_CONJUNTO DE TAREAS_
1. Según el fragmento para leer, ¿en qué fecha se produjo el apretón de manos entre Ortega y Heidegger?
2. Repite sin cambios el pasaje del fragmento para leer que empieza en las palabras "Pese a este" y termina después de "su empuje jupiterino.".

_FRAGMENTO PARA LEER_
═══
Pese a este atisbo de resentimiento que se guardó para sí, si hay algo que caracteriza la concepción orteguiana del quehacer filosófico, es la jovialidad. Este carácter alegre, deportivo, de la filosofía es quizá una de las mayores aportaciones que puede hacernos hoy esta obra del autor madrileño. Ni la solemnidad, ni la tragedia, ni el combate, ni ningún laberinto subjetivo dominan el trabajo filosófico de Ortega, sino su empuje jupiterino.
Con todo, el gran esfuerzo de Ortega se queda, y él lo sabe, lejos de una perfección inasequible. Este es el asunto de su discurso
Quizá los rasgos de Leibniz que Ortega destaca en su discurso sobre el optimismo del bibliotecario de Hannover fueran aquellos a los que él mismo aspiraba. Y ciertamente la voluntad integradora (no ecléctica, como subraya con insistencia), tan leibniciana, puede encontrarse en esta obra. También la idea de que ella es el resultado de una circunstancia. Y la circunstancia de Ortega no es tan distinta de la de Leibniz: un mundo que está lejos de aquello a lo que aspira, pero al que tiempo después se le atribuye haber estado cerca de alcanzarlo. La sinrazón guerrera que turbó a Leibniz es comparable a la que ensombreció como nunca los tiempos de Ortega; el deseo de encontrarse en la antesala de la gran (re)conciliación europea, si no occidental, y la creencia de que la filosofía (entendida como un ejercicio que se realiza en conjunción con lo que hoy llamamos ciencias) puede contribuir decisivamente a ello, también. No es esta mala lectura para modular los pensamientos dominantes en estos tiempos de pandemias, y no solo víricas.
Las notas, las fotografías y la lista de las obras anotadas por Ortega que se nos ofrecen nos hacen ver su producción en proceso, cual visitantes de su laboratorio conceptual. De ahí que podamos decir que nos abren una ventana a la intimidad filosófica de Ortega, que no es distinta de su intimidad sin más. Los textos publicados son siempre destilados de intentos previos, de nubes de ideas que acaban divididas entre las que se descartan, las que se mantienen pero se ocultan y las que finalmente se someten a exposición pública. Estas últimas son siempre accesibles. Los otros dos tipos, raramente. Esta edición nos otorga el privilegio de percibirlas. Al final del volumen, entre las fotografías que lo ilustran, aparecen dos de un apretón de manos entre Ortega y Heidegger que tuvo lugar el 5 de agosto de 1951. En una de ellas, la original, aparece contemplando el saludo una mujer, cuya imagen el fotógrafo, Peter Ludwig, ha suprimido en la otra para dejar a los dos filósofos a solas delante de un adusto cortinón. Este intento de cerrar artificiosamente una lectura mediante adulteración no puede ser más contrario a la propuesta de Ortega. La edición que aquí se presenta, por el contrario, es ella misma lebiniciana y orteguiana, pues desvela la circunstancia de la obra, aclarando así hasta qué punto su forma imperfecta obedece a un principio de razón y por qué el texto que resultó finalmente posible debe contemplarse como el mejor.
═══
_FRAGMENTOS DE DATOS_
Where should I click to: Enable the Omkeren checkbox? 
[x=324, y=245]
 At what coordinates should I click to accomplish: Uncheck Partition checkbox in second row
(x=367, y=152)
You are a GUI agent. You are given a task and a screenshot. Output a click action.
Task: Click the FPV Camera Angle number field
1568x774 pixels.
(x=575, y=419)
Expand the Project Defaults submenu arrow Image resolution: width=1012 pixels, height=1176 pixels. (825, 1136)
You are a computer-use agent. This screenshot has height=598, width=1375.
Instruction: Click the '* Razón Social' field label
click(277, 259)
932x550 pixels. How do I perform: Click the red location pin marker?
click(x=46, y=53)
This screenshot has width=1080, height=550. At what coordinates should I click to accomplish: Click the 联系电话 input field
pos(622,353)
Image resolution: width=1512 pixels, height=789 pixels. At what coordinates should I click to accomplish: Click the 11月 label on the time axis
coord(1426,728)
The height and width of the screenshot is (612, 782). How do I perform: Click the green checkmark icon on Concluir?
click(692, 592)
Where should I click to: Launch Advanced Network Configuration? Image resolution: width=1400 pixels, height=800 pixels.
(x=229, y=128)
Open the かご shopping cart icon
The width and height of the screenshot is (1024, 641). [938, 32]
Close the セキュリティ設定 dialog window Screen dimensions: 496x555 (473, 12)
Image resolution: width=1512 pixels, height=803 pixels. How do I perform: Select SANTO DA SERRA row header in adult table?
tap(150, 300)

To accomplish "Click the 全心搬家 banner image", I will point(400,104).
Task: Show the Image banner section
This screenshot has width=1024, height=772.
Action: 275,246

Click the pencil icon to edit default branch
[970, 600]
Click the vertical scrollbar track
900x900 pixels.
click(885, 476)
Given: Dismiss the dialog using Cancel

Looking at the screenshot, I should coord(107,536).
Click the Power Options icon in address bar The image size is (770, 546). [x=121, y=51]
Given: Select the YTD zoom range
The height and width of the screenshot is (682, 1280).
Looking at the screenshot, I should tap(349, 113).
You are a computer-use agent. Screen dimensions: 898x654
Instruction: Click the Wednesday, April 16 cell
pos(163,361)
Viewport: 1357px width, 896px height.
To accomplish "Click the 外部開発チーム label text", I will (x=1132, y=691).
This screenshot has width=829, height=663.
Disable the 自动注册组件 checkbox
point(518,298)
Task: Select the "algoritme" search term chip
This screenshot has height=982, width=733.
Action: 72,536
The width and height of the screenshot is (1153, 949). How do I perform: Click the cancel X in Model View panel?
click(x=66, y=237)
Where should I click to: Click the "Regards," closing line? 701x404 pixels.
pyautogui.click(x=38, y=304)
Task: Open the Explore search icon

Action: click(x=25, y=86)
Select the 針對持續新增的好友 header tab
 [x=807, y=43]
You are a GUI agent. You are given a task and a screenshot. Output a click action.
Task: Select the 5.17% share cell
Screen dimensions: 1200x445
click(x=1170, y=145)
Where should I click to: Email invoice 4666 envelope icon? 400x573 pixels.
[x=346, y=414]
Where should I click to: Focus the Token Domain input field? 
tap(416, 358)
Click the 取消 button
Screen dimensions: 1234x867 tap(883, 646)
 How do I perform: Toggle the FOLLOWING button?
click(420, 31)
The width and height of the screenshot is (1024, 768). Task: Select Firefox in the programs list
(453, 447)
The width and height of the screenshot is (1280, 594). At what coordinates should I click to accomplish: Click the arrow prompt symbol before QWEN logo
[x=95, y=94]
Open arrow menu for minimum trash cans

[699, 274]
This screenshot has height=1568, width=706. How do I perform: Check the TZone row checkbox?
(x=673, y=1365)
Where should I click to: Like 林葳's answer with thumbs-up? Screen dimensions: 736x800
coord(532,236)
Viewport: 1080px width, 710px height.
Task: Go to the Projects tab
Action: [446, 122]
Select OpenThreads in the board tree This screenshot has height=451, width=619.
═══
_RESULTADOS POR TAREA_
1. El 5 de agosto de 1951.

2.
Pese a este atisbo de resentimiento que se guardó para sí, si hay algo que caracteriza la concepción orteguiana del quehacer filosófico, es la jovialidad. Este carácter alegre, deportivo, de la filosofía es quizá una de las mayores aportaciones que puede hacernos hoy esta obra del autor madrileño. Ni la solemnidad, ni la tragedia, ni el combate, ni ningún laberinto subjetivo dominan el trabajo filosófico de Ortega, sino su empuje jupiterino.